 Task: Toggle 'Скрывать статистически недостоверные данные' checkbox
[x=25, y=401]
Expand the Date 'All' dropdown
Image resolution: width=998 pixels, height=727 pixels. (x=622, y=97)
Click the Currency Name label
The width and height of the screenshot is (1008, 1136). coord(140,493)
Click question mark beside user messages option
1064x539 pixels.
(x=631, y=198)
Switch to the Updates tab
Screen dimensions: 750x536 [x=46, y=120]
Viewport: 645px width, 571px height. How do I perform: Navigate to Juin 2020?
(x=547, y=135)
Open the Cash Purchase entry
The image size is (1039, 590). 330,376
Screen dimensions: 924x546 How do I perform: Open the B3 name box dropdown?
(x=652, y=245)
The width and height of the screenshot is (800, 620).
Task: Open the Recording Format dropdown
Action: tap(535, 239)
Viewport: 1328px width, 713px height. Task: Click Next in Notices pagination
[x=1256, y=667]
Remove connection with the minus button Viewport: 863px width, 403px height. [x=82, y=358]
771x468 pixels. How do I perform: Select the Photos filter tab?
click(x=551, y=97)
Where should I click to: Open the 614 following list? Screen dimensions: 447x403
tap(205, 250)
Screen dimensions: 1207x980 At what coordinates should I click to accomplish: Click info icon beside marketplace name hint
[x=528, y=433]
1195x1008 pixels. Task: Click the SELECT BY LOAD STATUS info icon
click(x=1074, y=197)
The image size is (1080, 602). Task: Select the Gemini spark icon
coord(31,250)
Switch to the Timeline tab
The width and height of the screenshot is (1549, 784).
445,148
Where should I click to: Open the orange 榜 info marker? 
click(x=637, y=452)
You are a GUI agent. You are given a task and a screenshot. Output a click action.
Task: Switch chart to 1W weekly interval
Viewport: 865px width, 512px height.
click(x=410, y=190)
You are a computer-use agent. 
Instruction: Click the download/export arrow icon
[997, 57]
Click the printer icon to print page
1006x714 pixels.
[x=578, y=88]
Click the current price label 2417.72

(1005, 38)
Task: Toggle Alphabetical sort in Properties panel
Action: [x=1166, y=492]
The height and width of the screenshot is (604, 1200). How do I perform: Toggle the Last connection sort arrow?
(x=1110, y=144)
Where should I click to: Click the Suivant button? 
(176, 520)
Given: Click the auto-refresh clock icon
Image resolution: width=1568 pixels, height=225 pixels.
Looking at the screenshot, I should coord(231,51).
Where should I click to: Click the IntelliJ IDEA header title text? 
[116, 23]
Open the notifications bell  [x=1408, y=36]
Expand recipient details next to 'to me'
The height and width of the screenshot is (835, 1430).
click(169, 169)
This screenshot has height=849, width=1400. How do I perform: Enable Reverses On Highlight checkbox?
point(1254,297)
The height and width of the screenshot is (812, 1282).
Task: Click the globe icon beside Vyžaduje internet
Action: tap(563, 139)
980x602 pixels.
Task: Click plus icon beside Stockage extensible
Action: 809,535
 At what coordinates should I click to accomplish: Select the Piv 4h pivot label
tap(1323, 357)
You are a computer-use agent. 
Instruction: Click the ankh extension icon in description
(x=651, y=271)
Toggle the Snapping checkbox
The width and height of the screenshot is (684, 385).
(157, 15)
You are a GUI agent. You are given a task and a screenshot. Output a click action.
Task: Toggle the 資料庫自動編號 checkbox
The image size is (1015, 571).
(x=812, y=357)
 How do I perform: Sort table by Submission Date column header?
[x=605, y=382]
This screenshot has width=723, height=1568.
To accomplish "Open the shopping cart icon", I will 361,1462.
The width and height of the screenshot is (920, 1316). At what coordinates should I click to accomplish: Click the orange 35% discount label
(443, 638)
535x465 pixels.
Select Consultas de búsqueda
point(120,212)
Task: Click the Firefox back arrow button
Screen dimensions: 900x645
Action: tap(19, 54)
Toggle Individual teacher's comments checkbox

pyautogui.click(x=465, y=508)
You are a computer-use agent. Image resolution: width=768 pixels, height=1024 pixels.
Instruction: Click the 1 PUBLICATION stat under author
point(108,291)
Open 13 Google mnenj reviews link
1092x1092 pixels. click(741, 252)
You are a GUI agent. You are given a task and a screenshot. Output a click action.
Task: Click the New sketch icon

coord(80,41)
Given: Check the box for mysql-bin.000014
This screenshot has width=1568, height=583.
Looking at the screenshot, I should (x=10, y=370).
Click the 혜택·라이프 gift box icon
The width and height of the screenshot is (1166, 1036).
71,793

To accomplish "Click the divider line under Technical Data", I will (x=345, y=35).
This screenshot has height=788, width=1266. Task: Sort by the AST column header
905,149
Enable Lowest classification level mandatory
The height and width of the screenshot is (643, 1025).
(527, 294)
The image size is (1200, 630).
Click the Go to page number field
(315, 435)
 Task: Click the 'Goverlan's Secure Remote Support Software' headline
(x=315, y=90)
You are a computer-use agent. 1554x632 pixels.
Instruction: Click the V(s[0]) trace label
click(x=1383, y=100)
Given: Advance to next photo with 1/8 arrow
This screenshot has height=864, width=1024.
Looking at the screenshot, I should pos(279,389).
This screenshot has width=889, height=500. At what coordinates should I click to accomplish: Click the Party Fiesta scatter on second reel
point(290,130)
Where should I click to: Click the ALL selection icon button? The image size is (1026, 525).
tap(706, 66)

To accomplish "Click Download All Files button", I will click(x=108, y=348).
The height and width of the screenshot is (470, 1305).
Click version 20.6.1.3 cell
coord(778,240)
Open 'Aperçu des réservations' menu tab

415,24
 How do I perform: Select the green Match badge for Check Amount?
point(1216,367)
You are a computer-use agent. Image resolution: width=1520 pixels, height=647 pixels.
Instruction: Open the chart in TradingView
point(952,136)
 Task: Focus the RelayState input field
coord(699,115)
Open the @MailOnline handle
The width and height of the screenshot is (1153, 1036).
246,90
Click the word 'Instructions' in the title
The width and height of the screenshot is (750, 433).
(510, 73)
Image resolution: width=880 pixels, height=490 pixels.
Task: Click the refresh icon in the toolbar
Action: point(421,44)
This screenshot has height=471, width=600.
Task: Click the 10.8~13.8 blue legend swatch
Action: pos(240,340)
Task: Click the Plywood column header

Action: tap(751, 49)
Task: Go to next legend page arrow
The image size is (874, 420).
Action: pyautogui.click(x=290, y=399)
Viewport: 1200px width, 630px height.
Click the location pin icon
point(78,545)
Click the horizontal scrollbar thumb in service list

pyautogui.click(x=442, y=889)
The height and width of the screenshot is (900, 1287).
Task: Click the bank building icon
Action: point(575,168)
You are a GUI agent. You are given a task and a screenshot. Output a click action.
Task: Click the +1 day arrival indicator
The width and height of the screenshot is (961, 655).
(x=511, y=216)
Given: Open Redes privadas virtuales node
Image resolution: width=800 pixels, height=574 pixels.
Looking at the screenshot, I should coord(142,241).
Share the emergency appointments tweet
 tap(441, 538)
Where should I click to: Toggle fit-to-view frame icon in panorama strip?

---------------

# Task directions
For every line of the entries holding the string "will", add one to a tally; give the final figure only.

# Expected output
3